Peres, addressing about 140 dignitaries in the White House East Room, also thanked Obama for pressuring Iran to end its suspected nuclear weapons program.

“Mr. President, you worked hard to build a world coalition to meet this immediate threat,” Peres said. “You started, rightly, with economic sanctions. You made it clear, rightly again, that all options are on the table.”

Obama also emphasized peacemaking in his remarks.

“Shimon knows that a nation’s security depends, not just on the strength of its arms, but upon the righteousness of its deeds — its moral compass,” he said. “He knows, as Scripture teaches, that we must not only seek peace, we must pursue it.  And so it has been the cause of his life — peace, security and dignity, for Israelis and Palestinians and all Israel’s Arab neighbors.”
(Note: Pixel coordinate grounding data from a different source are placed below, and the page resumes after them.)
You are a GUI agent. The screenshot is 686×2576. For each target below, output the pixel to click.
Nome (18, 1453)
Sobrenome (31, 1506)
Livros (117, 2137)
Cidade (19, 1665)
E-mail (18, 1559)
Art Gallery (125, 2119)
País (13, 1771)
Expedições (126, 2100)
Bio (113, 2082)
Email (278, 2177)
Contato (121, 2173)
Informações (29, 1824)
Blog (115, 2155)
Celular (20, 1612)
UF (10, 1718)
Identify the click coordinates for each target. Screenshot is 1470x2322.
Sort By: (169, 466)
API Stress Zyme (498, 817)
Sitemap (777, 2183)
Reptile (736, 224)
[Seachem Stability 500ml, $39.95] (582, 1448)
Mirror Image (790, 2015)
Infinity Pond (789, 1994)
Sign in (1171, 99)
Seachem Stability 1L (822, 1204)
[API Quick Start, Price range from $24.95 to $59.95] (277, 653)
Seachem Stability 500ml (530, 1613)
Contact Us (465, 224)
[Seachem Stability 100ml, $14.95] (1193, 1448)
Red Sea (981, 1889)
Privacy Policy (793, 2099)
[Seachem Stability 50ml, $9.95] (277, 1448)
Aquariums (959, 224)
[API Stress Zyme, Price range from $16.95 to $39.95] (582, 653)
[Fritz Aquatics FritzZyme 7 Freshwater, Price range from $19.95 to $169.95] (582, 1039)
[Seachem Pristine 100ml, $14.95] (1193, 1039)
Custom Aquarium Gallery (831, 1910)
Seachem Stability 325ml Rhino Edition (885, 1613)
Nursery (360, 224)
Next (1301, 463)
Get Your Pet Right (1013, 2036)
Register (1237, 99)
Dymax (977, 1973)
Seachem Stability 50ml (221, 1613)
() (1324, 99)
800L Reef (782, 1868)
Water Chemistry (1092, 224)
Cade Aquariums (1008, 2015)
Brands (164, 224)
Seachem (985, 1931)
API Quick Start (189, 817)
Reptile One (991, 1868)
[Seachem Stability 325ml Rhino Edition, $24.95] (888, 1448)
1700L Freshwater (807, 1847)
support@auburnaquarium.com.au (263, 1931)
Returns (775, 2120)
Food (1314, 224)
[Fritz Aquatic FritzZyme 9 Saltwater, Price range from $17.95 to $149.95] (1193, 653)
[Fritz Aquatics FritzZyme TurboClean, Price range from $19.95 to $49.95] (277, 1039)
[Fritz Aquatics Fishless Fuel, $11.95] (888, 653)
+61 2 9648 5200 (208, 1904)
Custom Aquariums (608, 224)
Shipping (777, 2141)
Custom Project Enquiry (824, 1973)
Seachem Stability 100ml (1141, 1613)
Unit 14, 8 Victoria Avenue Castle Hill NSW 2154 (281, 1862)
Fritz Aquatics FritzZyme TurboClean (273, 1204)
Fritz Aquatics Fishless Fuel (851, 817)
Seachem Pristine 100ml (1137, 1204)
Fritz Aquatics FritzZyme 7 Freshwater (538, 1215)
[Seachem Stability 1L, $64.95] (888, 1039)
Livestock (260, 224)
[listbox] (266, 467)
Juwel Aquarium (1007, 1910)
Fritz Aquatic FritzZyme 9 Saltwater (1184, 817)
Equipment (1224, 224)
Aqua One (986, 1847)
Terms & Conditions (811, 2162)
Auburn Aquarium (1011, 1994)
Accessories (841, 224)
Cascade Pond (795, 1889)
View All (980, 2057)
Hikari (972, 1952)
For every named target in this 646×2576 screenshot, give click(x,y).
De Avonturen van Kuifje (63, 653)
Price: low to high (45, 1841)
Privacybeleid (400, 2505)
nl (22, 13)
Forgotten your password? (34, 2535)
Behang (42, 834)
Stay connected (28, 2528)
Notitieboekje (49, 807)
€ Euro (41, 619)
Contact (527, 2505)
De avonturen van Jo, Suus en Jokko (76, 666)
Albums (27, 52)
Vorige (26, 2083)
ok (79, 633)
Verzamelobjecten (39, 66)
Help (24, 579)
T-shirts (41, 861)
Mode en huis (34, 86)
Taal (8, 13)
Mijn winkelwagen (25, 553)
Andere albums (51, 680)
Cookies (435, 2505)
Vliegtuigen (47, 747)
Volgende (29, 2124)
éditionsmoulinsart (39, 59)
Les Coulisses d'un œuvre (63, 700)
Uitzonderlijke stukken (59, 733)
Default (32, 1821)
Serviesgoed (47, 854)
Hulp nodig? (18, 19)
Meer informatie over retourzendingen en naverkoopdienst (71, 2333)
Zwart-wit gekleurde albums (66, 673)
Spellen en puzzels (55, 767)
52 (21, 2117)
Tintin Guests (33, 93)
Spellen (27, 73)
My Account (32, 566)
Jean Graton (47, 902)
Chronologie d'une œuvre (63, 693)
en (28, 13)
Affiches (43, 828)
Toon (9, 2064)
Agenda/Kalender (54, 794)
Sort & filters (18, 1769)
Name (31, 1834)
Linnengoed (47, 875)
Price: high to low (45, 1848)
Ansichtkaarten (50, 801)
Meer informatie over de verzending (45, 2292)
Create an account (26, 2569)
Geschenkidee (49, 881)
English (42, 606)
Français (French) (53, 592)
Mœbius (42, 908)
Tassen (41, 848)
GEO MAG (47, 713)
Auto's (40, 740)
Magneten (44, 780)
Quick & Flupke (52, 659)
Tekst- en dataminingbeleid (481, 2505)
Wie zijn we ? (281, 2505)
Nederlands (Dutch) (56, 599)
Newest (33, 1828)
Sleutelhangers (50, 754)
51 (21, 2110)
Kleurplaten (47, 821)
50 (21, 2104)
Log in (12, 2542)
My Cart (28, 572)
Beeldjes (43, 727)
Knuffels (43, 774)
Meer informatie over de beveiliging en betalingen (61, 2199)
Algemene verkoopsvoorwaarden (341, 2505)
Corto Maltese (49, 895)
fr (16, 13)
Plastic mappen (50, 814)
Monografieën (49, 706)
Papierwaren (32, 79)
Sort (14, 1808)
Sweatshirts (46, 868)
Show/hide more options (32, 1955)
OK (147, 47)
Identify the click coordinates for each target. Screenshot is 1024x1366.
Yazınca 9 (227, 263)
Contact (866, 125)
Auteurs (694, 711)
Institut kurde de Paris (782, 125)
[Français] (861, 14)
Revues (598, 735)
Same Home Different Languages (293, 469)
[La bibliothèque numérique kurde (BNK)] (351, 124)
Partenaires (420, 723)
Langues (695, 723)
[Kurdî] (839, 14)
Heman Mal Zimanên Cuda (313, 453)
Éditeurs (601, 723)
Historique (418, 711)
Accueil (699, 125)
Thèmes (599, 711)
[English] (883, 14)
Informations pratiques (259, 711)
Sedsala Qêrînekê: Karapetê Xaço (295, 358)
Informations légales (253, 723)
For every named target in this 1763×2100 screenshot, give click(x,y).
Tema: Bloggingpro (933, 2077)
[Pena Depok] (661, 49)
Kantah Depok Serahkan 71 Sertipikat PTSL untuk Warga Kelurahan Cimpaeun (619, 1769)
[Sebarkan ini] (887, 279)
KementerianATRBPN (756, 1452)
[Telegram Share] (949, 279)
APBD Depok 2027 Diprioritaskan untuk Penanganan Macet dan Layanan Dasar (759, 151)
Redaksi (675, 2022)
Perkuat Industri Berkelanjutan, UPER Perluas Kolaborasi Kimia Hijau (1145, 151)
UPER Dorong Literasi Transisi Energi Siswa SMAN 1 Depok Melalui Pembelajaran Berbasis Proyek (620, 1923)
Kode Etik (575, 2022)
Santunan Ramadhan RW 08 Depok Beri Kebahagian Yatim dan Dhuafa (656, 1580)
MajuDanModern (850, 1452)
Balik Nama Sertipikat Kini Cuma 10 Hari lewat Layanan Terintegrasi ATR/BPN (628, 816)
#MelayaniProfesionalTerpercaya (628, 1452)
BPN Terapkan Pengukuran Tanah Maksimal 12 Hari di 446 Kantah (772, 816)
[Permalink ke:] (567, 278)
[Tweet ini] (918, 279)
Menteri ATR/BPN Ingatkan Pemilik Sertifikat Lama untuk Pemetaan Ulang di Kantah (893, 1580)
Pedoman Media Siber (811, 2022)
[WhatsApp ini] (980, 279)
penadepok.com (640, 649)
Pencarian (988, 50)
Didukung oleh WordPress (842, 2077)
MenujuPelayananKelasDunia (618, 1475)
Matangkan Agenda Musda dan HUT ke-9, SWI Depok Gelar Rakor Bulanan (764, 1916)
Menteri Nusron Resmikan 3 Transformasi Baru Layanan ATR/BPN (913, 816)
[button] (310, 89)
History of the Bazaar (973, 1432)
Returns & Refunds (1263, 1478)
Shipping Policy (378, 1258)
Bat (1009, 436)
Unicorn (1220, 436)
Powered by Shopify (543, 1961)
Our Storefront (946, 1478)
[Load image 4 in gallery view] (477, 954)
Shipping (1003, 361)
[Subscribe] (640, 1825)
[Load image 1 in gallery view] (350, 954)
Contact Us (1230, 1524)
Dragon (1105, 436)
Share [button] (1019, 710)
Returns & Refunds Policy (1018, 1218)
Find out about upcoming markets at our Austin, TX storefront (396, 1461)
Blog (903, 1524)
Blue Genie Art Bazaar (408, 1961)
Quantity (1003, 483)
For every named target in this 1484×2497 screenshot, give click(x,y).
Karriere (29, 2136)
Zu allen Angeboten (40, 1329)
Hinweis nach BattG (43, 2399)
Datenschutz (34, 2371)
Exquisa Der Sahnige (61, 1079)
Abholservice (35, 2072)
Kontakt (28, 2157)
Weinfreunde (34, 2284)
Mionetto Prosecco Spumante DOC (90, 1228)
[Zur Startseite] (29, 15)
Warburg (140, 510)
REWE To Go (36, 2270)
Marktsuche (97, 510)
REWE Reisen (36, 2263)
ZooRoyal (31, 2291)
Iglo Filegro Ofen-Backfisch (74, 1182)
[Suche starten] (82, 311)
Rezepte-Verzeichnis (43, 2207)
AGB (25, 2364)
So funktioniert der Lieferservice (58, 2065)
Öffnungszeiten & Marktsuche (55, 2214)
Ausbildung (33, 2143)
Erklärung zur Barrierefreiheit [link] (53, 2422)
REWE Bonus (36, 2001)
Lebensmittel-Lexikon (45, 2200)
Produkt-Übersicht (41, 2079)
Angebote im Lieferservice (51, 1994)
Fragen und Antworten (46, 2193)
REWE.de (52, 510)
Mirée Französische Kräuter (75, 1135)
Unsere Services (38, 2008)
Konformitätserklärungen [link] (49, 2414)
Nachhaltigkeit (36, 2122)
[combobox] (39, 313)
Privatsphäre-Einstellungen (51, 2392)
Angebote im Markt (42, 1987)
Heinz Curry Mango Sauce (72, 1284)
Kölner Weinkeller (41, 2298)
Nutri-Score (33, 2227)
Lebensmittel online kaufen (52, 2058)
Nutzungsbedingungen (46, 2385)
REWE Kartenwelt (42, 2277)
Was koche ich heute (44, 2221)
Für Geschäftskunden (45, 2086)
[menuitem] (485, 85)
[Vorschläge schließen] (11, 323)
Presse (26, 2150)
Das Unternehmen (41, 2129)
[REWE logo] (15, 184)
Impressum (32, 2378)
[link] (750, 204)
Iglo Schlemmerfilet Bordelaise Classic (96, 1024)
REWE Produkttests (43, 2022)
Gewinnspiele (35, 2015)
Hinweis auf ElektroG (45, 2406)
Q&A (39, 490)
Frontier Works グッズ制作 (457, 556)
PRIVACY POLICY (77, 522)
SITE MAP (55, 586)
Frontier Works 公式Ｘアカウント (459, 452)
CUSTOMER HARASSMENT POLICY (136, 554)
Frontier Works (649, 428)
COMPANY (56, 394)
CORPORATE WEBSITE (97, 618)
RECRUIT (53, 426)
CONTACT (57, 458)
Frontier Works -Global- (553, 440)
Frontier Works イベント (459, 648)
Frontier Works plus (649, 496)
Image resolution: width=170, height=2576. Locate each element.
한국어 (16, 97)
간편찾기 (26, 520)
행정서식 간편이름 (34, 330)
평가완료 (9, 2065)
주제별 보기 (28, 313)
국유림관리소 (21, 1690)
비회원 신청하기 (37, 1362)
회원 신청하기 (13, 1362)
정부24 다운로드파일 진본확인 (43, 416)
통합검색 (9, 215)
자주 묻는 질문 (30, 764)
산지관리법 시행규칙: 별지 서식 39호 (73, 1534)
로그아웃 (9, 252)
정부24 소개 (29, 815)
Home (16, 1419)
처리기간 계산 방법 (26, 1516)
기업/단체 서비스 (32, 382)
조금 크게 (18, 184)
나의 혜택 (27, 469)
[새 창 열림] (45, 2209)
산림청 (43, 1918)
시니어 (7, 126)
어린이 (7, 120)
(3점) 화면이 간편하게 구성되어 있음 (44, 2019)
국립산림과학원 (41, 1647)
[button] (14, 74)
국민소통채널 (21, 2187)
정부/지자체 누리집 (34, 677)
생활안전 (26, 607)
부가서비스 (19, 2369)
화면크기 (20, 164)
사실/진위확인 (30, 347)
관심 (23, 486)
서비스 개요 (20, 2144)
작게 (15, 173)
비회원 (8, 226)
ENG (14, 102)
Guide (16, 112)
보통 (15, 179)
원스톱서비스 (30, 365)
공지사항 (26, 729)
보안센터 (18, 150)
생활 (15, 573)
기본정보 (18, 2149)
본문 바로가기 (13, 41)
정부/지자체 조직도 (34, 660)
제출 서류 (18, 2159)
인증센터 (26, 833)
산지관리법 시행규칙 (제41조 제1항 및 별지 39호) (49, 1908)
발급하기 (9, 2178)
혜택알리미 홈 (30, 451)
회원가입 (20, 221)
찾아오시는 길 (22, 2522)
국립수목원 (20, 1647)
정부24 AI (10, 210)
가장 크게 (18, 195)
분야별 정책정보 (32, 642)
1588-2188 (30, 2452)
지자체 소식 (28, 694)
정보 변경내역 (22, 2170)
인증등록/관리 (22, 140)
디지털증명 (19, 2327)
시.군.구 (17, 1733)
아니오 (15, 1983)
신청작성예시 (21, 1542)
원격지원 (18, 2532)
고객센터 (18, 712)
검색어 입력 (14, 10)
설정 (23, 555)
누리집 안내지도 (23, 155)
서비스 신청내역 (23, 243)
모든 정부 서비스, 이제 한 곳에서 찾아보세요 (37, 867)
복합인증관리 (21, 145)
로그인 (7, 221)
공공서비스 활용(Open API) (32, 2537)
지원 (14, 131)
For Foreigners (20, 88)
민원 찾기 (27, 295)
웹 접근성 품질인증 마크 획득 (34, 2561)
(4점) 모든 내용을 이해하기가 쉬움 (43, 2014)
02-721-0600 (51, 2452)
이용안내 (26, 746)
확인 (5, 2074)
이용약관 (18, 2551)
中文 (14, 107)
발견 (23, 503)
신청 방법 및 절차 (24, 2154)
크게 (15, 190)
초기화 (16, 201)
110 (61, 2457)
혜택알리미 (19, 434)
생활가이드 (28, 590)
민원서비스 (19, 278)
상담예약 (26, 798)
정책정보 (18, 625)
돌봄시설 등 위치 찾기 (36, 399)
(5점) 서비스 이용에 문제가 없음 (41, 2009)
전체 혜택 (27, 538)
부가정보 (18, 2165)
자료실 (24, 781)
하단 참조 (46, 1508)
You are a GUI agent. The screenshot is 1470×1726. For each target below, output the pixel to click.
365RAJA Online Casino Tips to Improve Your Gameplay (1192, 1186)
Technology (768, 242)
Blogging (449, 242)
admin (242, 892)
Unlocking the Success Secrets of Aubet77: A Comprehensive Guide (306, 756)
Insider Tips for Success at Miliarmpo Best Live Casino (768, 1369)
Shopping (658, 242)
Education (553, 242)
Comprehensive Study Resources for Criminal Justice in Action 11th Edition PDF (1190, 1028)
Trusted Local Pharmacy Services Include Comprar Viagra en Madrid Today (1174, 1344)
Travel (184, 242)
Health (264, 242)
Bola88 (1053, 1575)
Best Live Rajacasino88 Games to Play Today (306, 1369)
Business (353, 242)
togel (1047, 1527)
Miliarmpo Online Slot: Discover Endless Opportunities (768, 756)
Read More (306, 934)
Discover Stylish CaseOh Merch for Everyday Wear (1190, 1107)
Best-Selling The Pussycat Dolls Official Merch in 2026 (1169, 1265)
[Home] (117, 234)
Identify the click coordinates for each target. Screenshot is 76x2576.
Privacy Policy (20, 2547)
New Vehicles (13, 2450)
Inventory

During his visit, Peres said before his meeting with the president that he would ask for clemency for Jonathan Pollard.

The U.S. stance denying clemency to Pollard remains the same for now, a White House spokesman said, despite the Israeli President’s plea.

“Our position has not changed and will not change today,” Jay Carney said last week. “And I would simply remind you that Mr. Pollard was convicted of extremely serious crimes.”

A succession of presidents has refused to grant clemency to Pollard, a civilian U.S. Navy intelligence analyst who spied for Israel, since he was sentenced to life in 1987.